Das Licht ging wieder aus und ich hörte unseren Kirchenführer im Dunklen zur linken Seite der Kirche gehen. Plötzlich erleuchtete ein Scheinwerfer von unten ein Menschenantlitz hoch oben auf einer Säule – der Mensch, der manchmal dem Schlimmen und Bösen gegenübersteht und Trost sucht (wo auch immer, nicht notwendigerweise in der Kirche). Und plötzlich richtete sich der Scheinwerfer auf die Säule auf der gegenüberliegenden Seite. Genau gegenüber dem Menschenantlitz hing dort eine Fratze – das Sinnbild des Bösen oder Schlimmen. Wenn der Mensch, dem es nicht gut geht, seinen Blick auf das Schlimme oder Böse fokussiert (liegt ja genau gegenüber), dann kann er keinen Trost finden. Der Trost (in diesem Moment sinnbildlich durch den Altar vertreten) liegt gerade nicht im Fokus des Menschen. Licht aus. Aber am tiefsten Punkt der Nacht beginnt der neue Tag.

Das Licht ging wieder an, die knapp halbstündige Führung war vorbei. Bei mir hat diese Art der Führung ein Gänsehautgefühl hinterlassen. Ich war unglaublich beeindruckt von der Atmosphäre und vom Spiel mit Licht und Dunkel in Verbindung mit sehr passenden Worten.

Wissen – am 08.08.2017

Wann geht Ahnung in Wissen über? Wann wird aus dem Hin- und Herschwanken zwischen Hoffnung und Angst traurige Gewißheit?

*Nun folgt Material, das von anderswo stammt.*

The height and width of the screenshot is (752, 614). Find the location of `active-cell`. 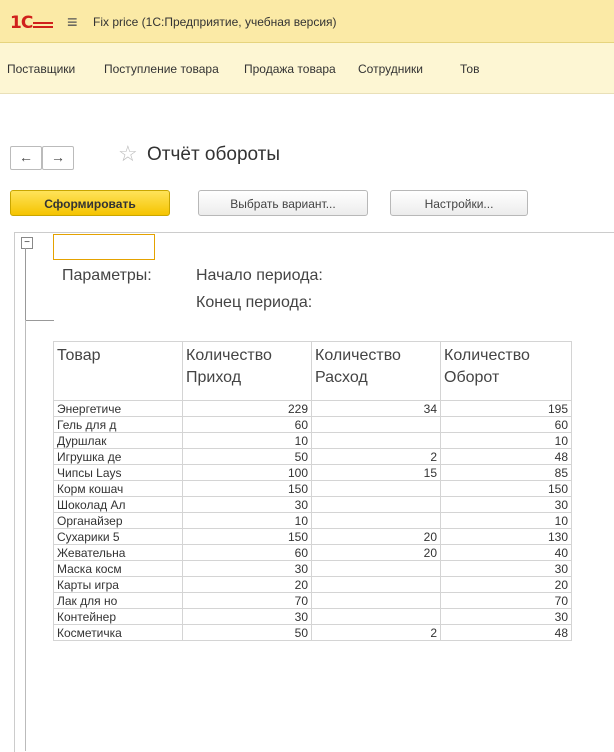

active-cell is located at coordinates (104, 247).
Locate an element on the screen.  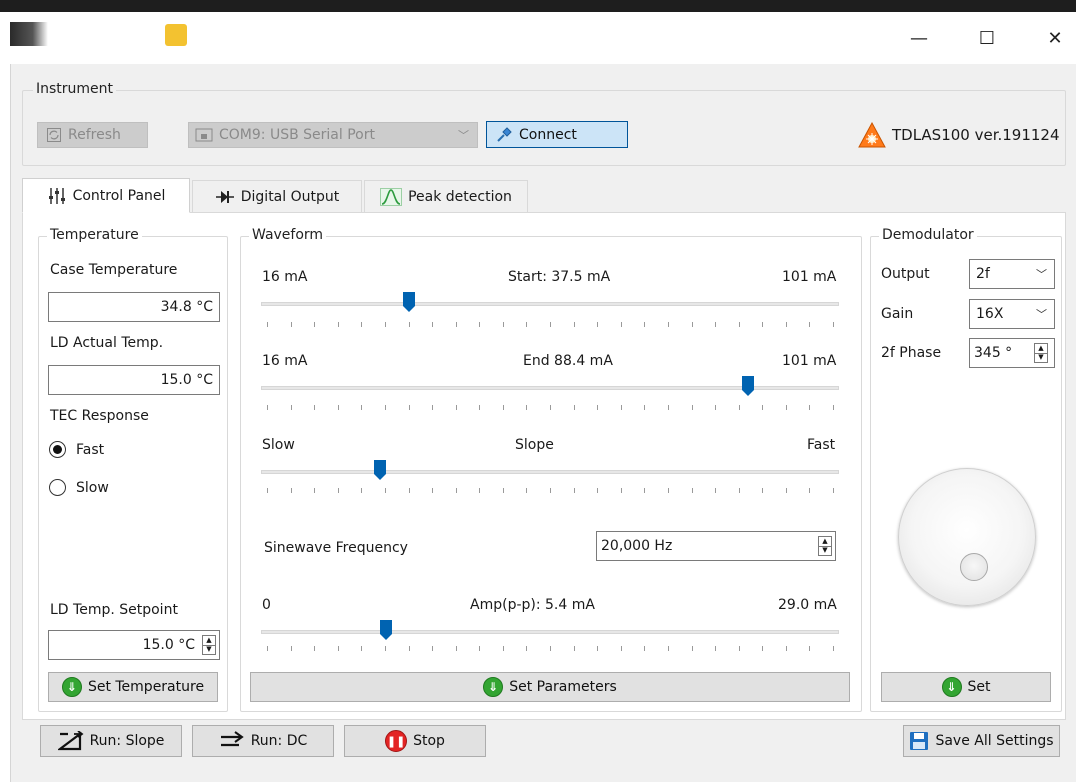
phase-knob-indicator is located at coordinates (974, 567).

Für mich war der 08.08.2017 der Tag dieser Gewißheit. Die „Einschläge“ waren vorher immer näher gekommen. Stark vergrößerte Lymphknoten am Hals, eine neue Chemo mit neuen Nebenwirkungen und einem Schlaf, der nicht mehr erholsam war, ein stark verkleinertes Auge, weil die Lymphknoten sich hier schon auswirkten. Schon am 4. August hatte ich mir Bücher zum Thema Sterbebegleitung bestellt. Ich wollte vorbereitet sein auf das, was da irgendwann kommen würde. H. Müller-Busch und Gian Domenico Borasio wurden meine heimlichen Begleiter. Heimlich, weil ich mich erst einmal mit diesem Thema allein auseinandersetzen wollte, nicht weil ich mit meiner Mutter nicht darüber sprechen konnte.

Irgendwie war immer noch Hoffnung da. Hoffnung, daß die neue Chemo doch noch wirkt, daß es noch einmal eine Verbesserung gibt, Hoffnung auf ein kleines Wunder. Ja, was wäre der Mensch ohne Hoffnung?

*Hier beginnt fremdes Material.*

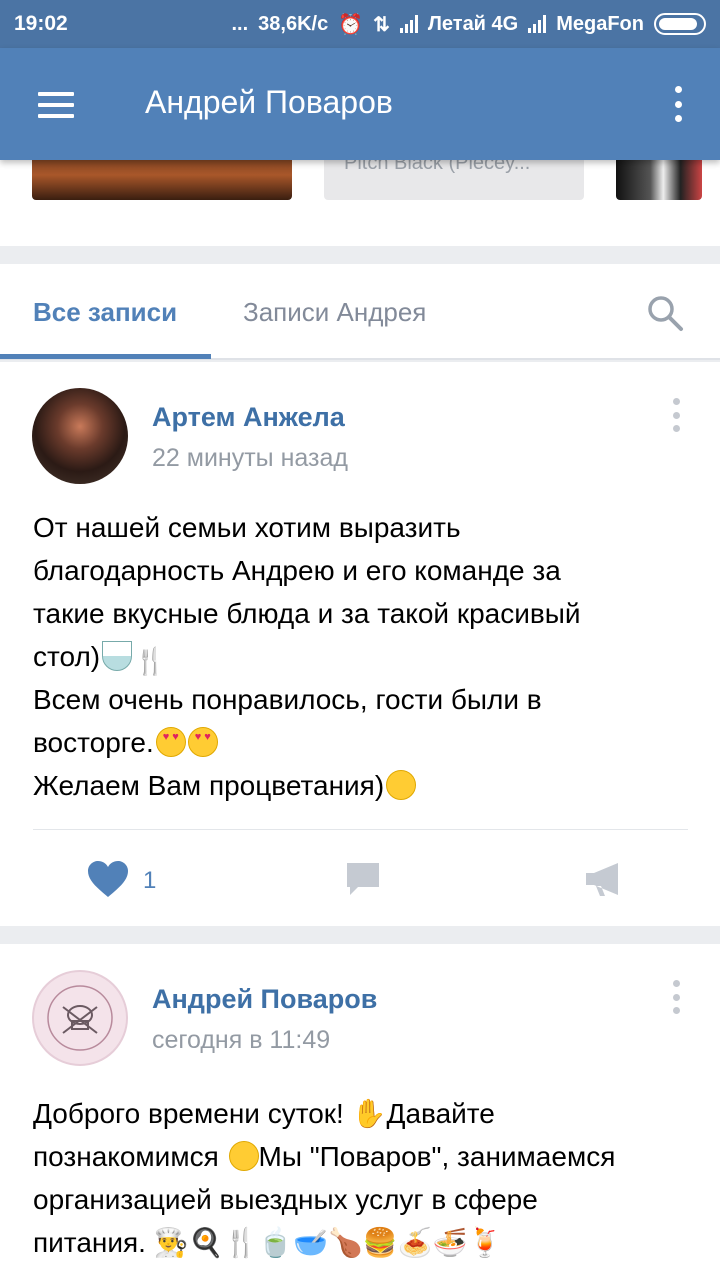  I want to click on post-time: 22 минуты назад, so click(250, 458).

Doch manchmal sind es ganz unscheinbare und völlig unabhängige „Zeichen“, die uns Gewißheit geben – selbst da, wo uns die Gewißheit weh tut….. Es war der Blick auf die Augustausgabe der Zeitschrift „brand eins“ mit dem Schwerpunkt „Loslassen„, die mir diese Gewißheit gab. Ich las den Titel und ich wußte sofort, was mein „Loslassen“ war. Es war ein sehr deutlicher Moment des Bewußtwerdens. Kein leichter Moment, weiß Gott nicht. Und in der Erinnerung an diesen Moment rinnen mir noch einmal die Tränen über das Gesicht. Ich kann mich nicht mehr erinnern, wie oft ich in dieser Zeit weinend an meinem Schreibtisch saß, wieviele Gespräche ich unter Tränen geführt habe, wie oft ich die Tränen vor meiner Mutter nur mühsam zurückhalten konnte.
Trotzdem möchte ich diesen Moment nicht missen. Es war traurig und schwer, diesen Moment zu erleben. Es war schön und richtig, meine Mutter auf dem Weg zum Tod begleiten zu können. Das Wissen, daß der Tod „vor der Tür steht“ und die frühzeitigen Tränen haben mir die Kraft gegeben, für meine Mutter bis zum letzten Moment da zu sein, die schönen Momente zu genießen und die traurigen Momente zu tragen. Dafür bin ich sehr dankbar. Und deswegen ist der 08.08. – bei aller Traurigkeit der Erinnerung – auch ein guter Tag!